Een oldtimer voor elk kleinkind
Voor hij overlijdt wil de bejaarde Poolse immigrant Tony Kowalski schoon schip maken. Hij neemt daartoe een jonge journaliste in de arm en spreekt zijn herinneringen uit in een door haar aangeschaft dicteerapparaat. Daarnaast schenkt hij een aantal nazaten van verschillende minnaressen uit zijn verleden elk een prachtige oldtimer. Dit boek gaat over zijn herinneringen, waarin naast zijn Joodse hartsvriend Tanek elke minnares een bescheiden, maar onvergetelijke rol speelt.
Auteur
Miriam Guensberg (19500 is filosofe en schrijver. Haar vader was een Poolse Jood die in 1944 meehielp Breda van de nazi’s te bevrijden. Zijn traumatische verleden inspireerden zijn dochter bij het schrijven van Poolse tranen (2013), Ooit (2015) en nu ook dit boek. Het is voor de lezer een vraag wat er waar is en wat verzonnen.
= = = = = = =
## OPDRACHT
Typ uit de documenttekst hierboven het stuk van "Een oldtimer voor" tot en met "en wat verzonnen." letterlijk over, alsjeblieft. Het materiaal dat hierna komt, staat los van de documenttekst.

## VASTGELEGDE GEGEVENS
= = = = = = =
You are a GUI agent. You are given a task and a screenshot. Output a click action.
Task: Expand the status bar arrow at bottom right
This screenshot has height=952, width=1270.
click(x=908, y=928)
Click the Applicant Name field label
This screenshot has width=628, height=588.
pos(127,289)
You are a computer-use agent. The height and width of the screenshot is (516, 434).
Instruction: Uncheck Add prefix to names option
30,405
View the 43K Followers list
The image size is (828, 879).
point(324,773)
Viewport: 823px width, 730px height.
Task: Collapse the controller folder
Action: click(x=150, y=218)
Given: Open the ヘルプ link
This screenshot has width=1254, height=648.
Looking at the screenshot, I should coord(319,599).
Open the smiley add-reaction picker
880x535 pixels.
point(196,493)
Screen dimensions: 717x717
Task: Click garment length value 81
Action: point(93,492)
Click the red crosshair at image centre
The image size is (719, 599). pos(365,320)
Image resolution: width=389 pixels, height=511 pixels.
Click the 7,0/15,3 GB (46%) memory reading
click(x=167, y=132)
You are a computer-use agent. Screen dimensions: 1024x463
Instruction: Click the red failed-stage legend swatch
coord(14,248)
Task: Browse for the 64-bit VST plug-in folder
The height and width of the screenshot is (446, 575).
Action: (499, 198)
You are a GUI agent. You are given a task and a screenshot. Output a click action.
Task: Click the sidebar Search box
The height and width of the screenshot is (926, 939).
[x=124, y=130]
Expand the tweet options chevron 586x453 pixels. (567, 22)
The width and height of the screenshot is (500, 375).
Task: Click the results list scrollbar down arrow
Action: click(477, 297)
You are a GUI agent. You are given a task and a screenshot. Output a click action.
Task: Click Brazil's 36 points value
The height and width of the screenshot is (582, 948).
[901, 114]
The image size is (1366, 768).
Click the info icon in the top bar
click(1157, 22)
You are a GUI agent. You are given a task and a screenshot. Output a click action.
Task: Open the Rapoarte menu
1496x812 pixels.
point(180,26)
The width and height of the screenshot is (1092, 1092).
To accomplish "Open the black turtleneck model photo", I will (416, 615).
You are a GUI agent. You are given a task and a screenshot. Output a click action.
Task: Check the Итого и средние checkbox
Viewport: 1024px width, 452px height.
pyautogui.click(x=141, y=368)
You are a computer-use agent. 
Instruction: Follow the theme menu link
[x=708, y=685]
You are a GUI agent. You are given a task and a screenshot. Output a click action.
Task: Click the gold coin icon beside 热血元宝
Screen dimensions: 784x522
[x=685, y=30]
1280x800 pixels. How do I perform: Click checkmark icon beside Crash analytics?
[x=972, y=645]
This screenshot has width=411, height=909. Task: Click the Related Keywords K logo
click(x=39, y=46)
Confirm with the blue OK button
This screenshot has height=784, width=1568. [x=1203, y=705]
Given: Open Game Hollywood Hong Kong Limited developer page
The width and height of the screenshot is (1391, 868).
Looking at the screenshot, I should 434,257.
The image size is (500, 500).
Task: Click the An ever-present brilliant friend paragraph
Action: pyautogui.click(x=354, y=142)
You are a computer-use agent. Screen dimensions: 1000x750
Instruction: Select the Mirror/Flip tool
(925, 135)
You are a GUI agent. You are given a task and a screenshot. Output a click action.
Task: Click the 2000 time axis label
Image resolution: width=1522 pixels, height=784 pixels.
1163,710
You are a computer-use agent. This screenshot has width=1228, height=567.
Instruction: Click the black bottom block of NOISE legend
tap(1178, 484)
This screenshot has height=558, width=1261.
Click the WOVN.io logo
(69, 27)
= = = = = = =
## JOUW ANTWOORD
Een oldtimer voor elk kleinkind
Voor hij overlijdt wil de bejaarde Poolse immigrant Tony Kowalski schoon schip maken. Hij neemt daartoe een jonge journaliste in de arm en spreekt zijn herinneringen uit in een door haar aangeschaft dicteerapparaat. Daarnaast schenkt hij een aantal nazaten van verschillende minnaressen uit zijn verleden elk een prachtige oldtimer. Dit boek gaat over zijn herinneringen, waarin naast zijn Joodse hartsvriend Tanek elke minnares een bescheiden, maar onvergetelijke rol speelt.
Auteur
Miriam Guensberg (19500 is filosofe en schrijver. Haar vader was een Poolse Jood die in 1944 meehielp Breda van de nazi’s te bevrijden. Zijn traumatische verleden inspireerden zijn dochter bij het schrijven van Poolse tranen (2013), Ooit (2015) en nu ook dit boek. Het is voor de lezer een vraag wat er waar is en wat verzonnen.